Çıplak aramanın nedeni ‘Hero’ çıkartmasıymış
Marmara Bölgesi’nde 20’ye yakın hapishanede 150 mahkum ile görüşen komisyon çarpıcı verileri yeni bir raporla yayınladı. Buna göre, çıplak arama uygulaması yaygınlaşırken, koğuşlarda yapılan aramalar adeta operasyon havasında geçiyor. Örnekler oldukça fazla. Kandıra 1 No’lu F tipine sevk edilen 7 kadına çıplak arama işkencesi yapıldığı tespit edildi. Tekirdağ 2 No’lu cezaevinde de çıplak arama uygulaması gözlendi. Sadece mahkumlar değil yakınları da bu işkenceden payına düşeni aldı. Çıplak aramaya karşı çıkanlar ise fiziksel saldırıya uğradı. Yine aynı cezaevinde mahkumların kameralara dönerek üzerlerindeki elbiseleri yukarı kaldırmaları ya da tamamen çıkarmaları istenenler arasında. Bunun nedeni mahkumlarda ‘Hero’ etiket, resim ya da çıkartmasına benzer simgeler aranması olarak gösteriliyor.

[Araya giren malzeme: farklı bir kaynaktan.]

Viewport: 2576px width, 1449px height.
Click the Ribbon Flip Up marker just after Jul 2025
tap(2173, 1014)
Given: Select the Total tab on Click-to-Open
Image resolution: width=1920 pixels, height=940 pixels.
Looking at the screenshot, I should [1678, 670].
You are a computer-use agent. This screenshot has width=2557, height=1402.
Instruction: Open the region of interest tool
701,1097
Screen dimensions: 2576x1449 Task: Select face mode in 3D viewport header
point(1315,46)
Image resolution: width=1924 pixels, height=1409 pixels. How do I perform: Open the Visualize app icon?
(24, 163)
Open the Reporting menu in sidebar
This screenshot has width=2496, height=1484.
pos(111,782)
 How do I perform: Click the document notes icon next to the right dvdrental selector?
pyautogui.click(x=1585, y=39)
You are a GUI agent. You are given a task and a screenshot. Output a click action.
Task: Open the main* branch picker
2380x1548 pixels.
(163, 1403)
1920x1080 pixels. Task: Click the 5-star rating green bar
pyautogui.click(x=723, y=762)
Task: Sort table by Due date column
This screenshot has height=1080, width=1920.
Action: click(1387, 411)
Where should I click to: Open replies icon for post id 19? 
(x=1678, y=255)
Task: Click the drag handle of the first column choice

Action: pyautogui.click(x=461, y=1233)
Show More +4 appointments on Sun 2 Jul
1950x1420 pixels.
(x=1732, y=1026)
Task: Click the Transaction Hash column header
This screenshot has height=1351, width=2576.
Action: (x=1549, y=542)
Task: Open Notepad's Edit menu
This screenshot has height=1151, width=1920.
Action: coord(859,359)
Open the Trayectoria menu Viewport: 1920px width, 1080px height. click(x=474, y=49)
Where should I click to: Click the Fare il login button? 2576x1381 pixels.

Gardiyanlardan ‘Afrin’ provokasyonu
Mahkumlar Bakırköy kadın hapishanesinde de çıplak arama ısrarının sürdüğünü anlattı. Kötü muamele, ruhsal ve fiziksel şiddet, adalete ve savunma erişim engeli ile birlikte kitap ya da gazetelerin keyfi olarak verilmemesi gibi Avukatlar bu konuda özetle şunları aktardı: “Bandırma’ Cezaevi’nde, Afrin Savaşı üzerinden infaz koruma memurları tarafından münferiden provokatif söylemlerin olduğu, fakat daha ileriye gidilmediği tarafımıza aktarılmıştır. Birgün, Evrensel, Cumhuriyet, Özgürlükçü Demokrasi, gazeteleri mahkumların tüm taleplerine rağmen özellikle Afrin Savaşı’nın başlamasından sonra, cezaevine sokulmuyor” Tecritin ise neredeyse artık alışılagelmiş uygulamalardan olduğu ifade edildi.

Önce IŞİD sonra jandarma dayağı
Silivri 5 Nolu Hapishanesi, Şubat ayında mahpusların fiziksel ve sözlü işkence beyanlarıyla gündeme geldi. Ancak yaşanan bir olay durumun her açıdan ne kadar vahim olduğunu gözler önüne serdi. Hayatını cezaevinde tekerlekli sandalyede sürdüren, koğuş arkadaşlarının yardımına muhtaç Cengiz Sinan Halisçelik isimli mahpus hastaneye sevk edildi. Bu sevklerde, siyasi tutukluların yanına adli mahkumların, ağırlıklı olarak da cinsel istismar suçlularının konulduğu belirtiliyor. Aynı şekilde IŞİD mahkumları da aynı ring araçlarına bindiriliyor. İşte bu sevklerden birinde, kimlik dayatmasını kabul etmeyen Cengiz Sinan Halisçelik’e önce İŞİD mensubu bir mahpus sonrasında jandarmalarca fiziki şiddet uygulandı. Halisçelik, adi suçluların da tehdit, hakaret ve küfürlerine maruz kaldı. İçerde kalan 300’e yakın mahpus bu durum nedeni ile hem Adalet Bakanlığı’na hem de Silivri savcılığına suç duyurusunda bulundu.